Öncelikle LIGO cihazlarının neyi gözlemlediğini anlatmaya çalışalım. Kütle çekim dalgaları, tanımı itibari ile gözlemi yapan cihazı, zamanı ve hatta gözlemciyi bile eğip büken dalgalar oldukları için, bildiğimiz türden elektromanyetik veya optik dalgalar gibi tespit edilmesi hatta anlaşılması bile kolay olmayan bir fizik olayıdır.
Genel Görelilik Kuramı gereği, kütle sahibi her cismin uzay – zamanı büktüğünü kabul etmemizin bir sonucu olarak, çok çok büyük kütleli cisimlerin bu etkilerinin uzay – zamanda bir dalgalanmaya sebep olacağı, matematiksel bir sonuç olarak ortaya çıkmaktaydı.
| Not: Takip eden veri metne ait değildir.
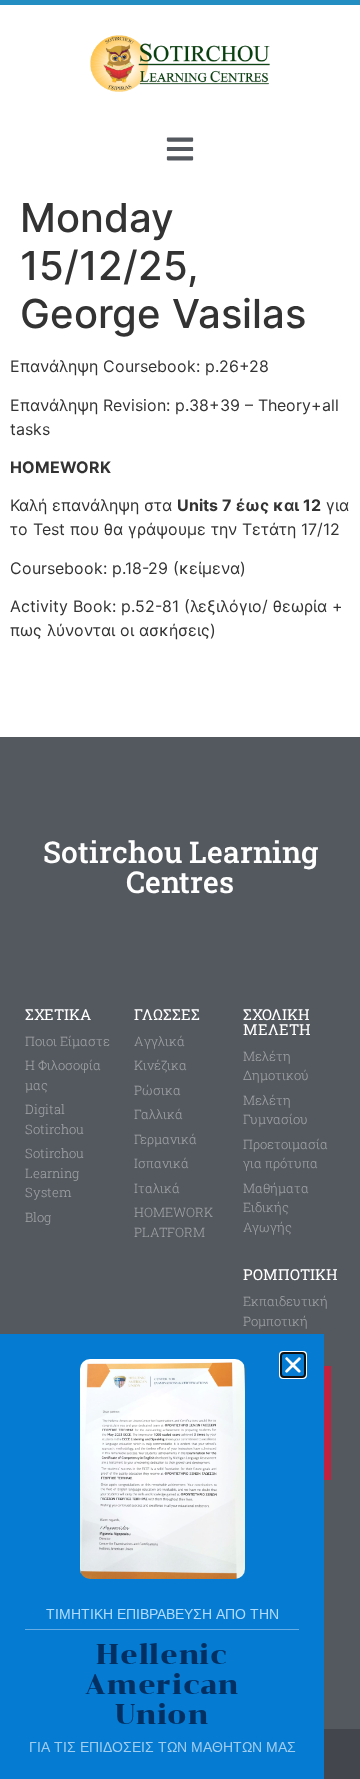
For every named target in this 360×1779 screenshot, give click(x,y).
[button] (293, 1365)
Yine Genel Görelilik Kuramı gereği ışık, içinde bulunduğu koordinat sisteminden bağımsız hareket eden yapısından dolayı, her yönde aynı hızda hareket etmeli ve sistemin hareketinden etkilenmemeliydi. Yani kütle çekim dalgaları, bir cetveli, etrafındaki fiziksel çevre ve hatta gözlemci ile birlikte eğip büktüğünde(!) ışık bu durumdan etkilenmemeli ve uzayan – kısalan mesafelerde, artan – azalan sürelerde hareket etmeliydi.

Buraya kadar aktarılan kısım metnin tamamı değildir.